Wel zijn in de Wlz farmaceutische zorg, paramedische zorg en tandheelkundige zorg ruimer gedefinieerd dan in de Zorgverzekeringswet (Zwv). Deze uitbreiding van de verzekerde zorg brengt kosten met zich mee. Ook het advies om voor alle cliënten de hulpmiddelen en paramedische zorg integraal onder de Wlz te hangen, brengt kosten met zich mee. In de Zvw komen deze kosten tot nu toe voor eigen rekening. "Het is een politiek besluit hoe deze kosten moeten worden gedekt", schrijft het Zorginstituut. "Mogelijk is ook doelmatigheidswinst te behalen, omdat één zorgorganisatie verantwoordelijk wordt voor alle zorgverlening aan zijn Wlz-cliënten. Daardoor kan de benodigde zorg efficiënter worden uitgevoerd.

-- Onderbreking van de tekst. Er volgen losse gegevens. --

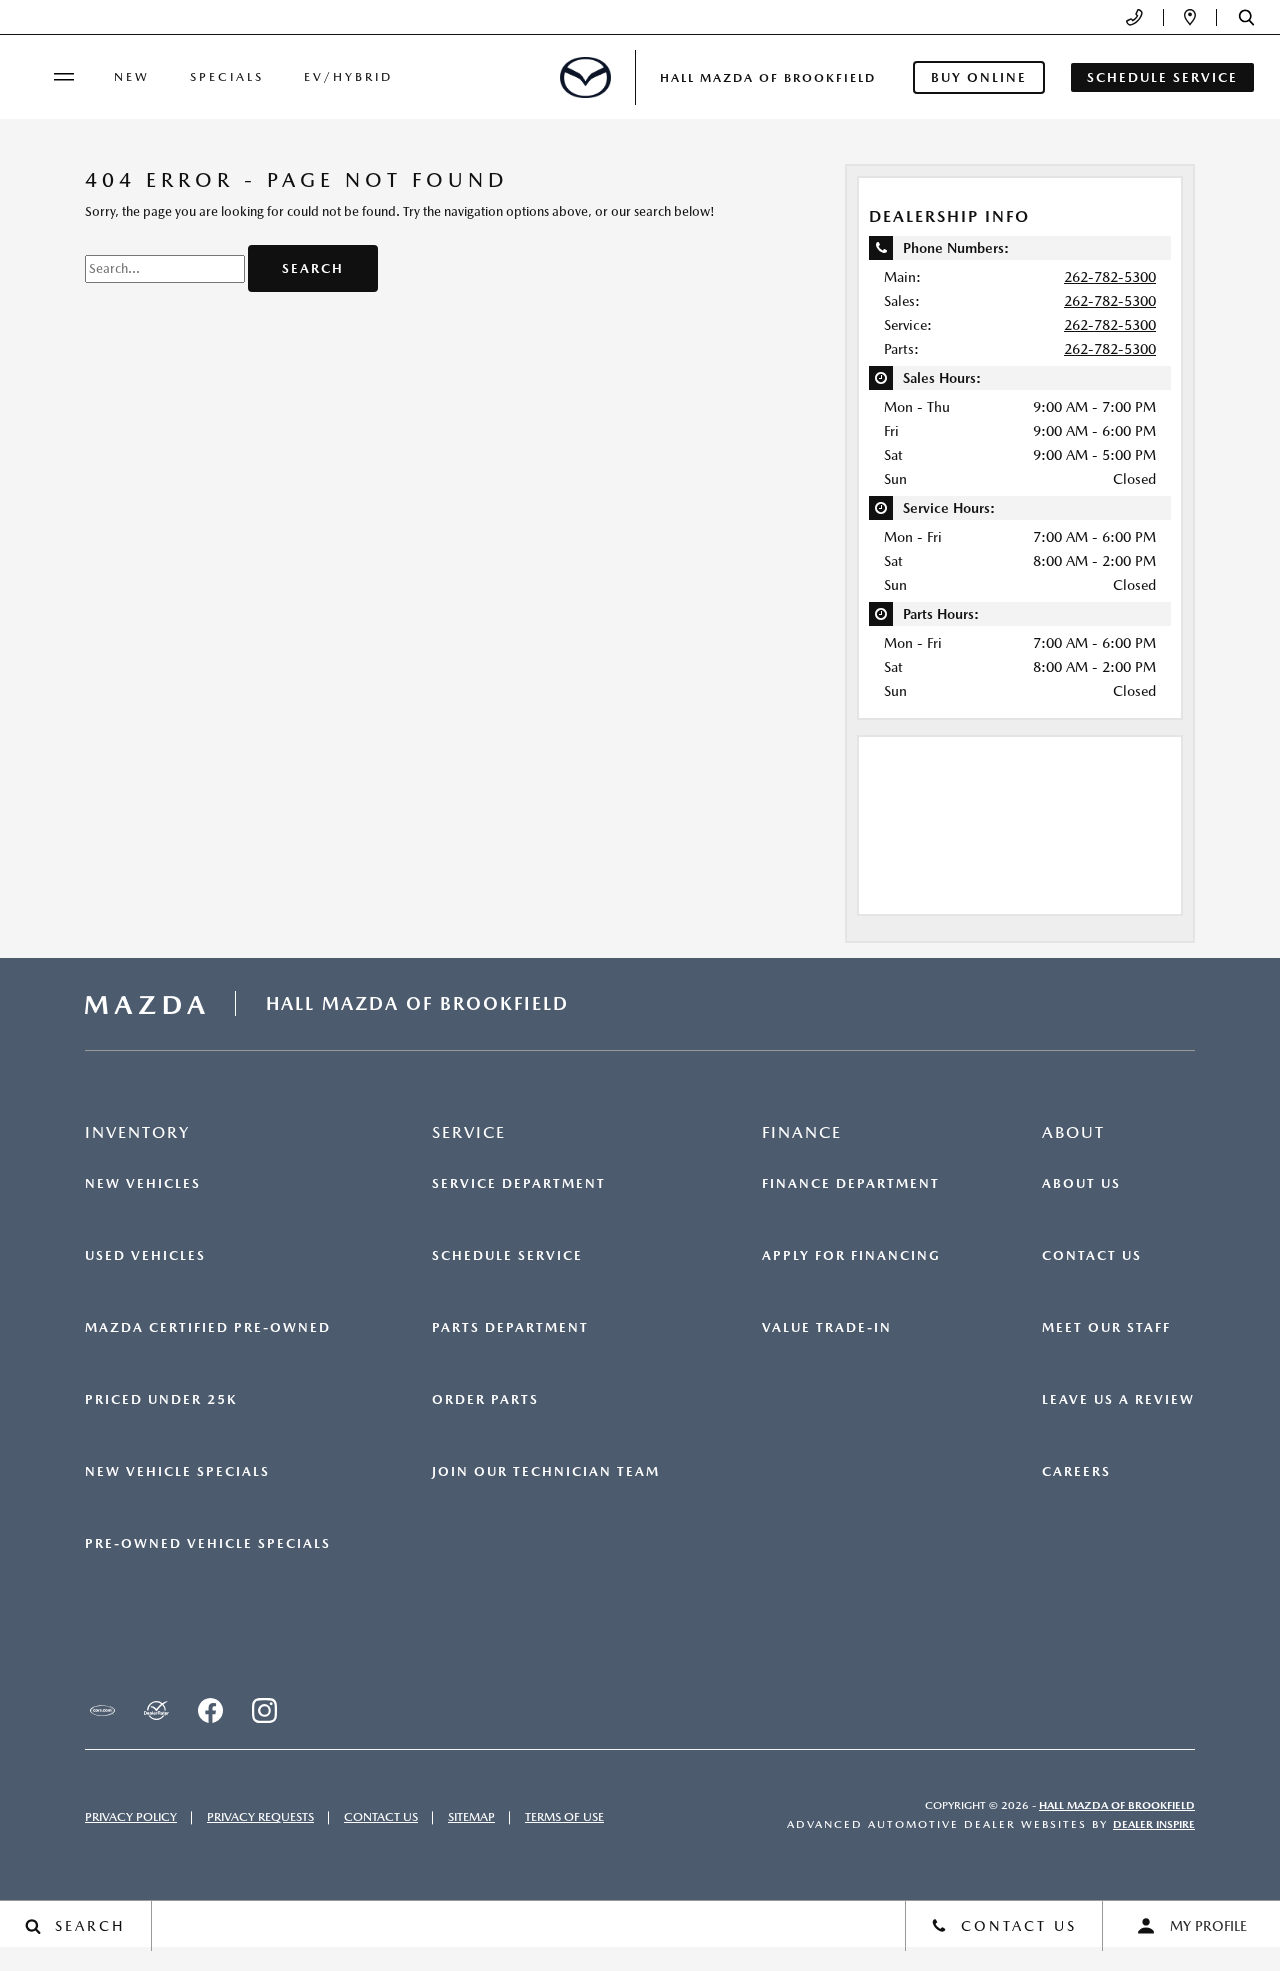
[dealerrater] (156, 1711)
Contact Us (1092, 1256)
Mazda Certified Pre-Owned (208, 1328)
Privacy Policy (131, 1817)
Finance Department (851, 1184)
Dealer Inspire (1154, 1824)
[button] (1246, 17)
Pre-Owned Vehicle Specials (208, 1544)
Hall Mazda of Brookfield (1117, 1805)
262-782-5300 (1110, 277)
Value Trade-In (827, 1328)
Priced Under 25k (161, 1400)
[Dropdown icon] (1134, 17)
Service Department (519, 1184)
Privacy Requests (260, 1817)
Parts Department (510, 1328)
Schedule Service (507, 1256)
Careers (1076, 1472)
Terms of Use (564, 1817)
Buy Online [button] (979, 77)
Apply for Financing (851, 1256)
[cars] (102, 1711)
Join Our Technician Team (546, 1472)
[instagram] (264, 1711)
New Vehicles (143, 1184)
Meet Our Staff (1106, 1328)
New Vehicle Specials (177, 1472)
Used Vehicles (145, 1256)
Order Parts (485, 1400)
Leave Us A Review (1118, 1400)
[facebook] (210, 1711)
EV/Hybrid (348, 77)
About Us (1081, 1184)
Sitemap (471, 1817)
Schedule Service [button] (1162, 77)
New (132, 77)
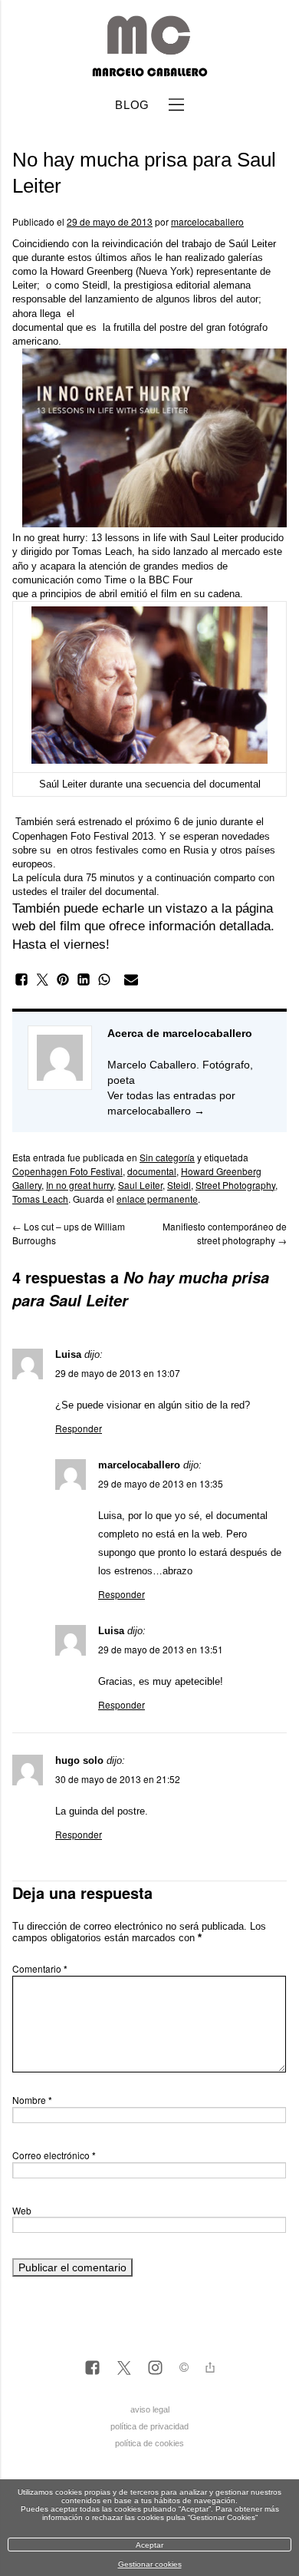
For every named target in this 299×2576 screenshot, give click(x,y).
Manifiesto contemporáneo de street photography (225, 1233)
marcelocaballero (207, 221)
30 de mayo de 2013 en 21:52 (117, 1778)
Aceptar (149, 2545)
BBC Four (169, 580)
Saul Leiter (140, 1184)
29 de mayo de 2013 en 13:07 (117, 1372)
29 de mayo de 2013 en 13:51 (160, 1649)
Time (115, 580)
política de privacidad (149, 2426)
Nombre (32, 2099)
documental (151, 1170)
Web (21, 2210)
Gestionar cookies (150, 2564)
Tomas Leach (102, 551)
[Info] (184, 2369)
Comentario (39, 1968)
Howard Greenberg (92, 271)
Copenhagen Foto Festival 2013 (82, 836)
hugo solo (79, 1760)
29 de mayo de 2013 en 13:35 (160, 1483)
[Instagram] (155, 2369)
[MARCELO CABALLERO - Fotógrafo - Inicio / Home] (149, 71)
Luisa (68, 1354)
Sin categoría (167, 1157)
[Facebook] (92, 2369)
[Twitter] (124, 2369)
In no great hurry (79, 1184)
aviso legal (149, 2409)
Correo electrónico (54, 2155)
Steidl (94, 285)
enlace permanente (157, 1198)
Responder (78, 1428)
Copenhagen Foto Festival (67, 1170)
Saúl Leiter (252, 243)
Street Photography (235, 1184)
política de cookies (149, 2443)
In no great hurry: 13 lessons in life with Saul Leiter (125, 537)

Op dit moment is het niet mogelijk de exacte financiële consequenties te berekenen, stelt het Zorginstituut. Daarvoor is inzicht nodig in de kostprijzen van de zorgzwaartepakketten en de hoogte van de verschuivingen tussen domeinen. De NZa onderzoekt op dit moment de kostprijzen van de zorgzwaartepakketten.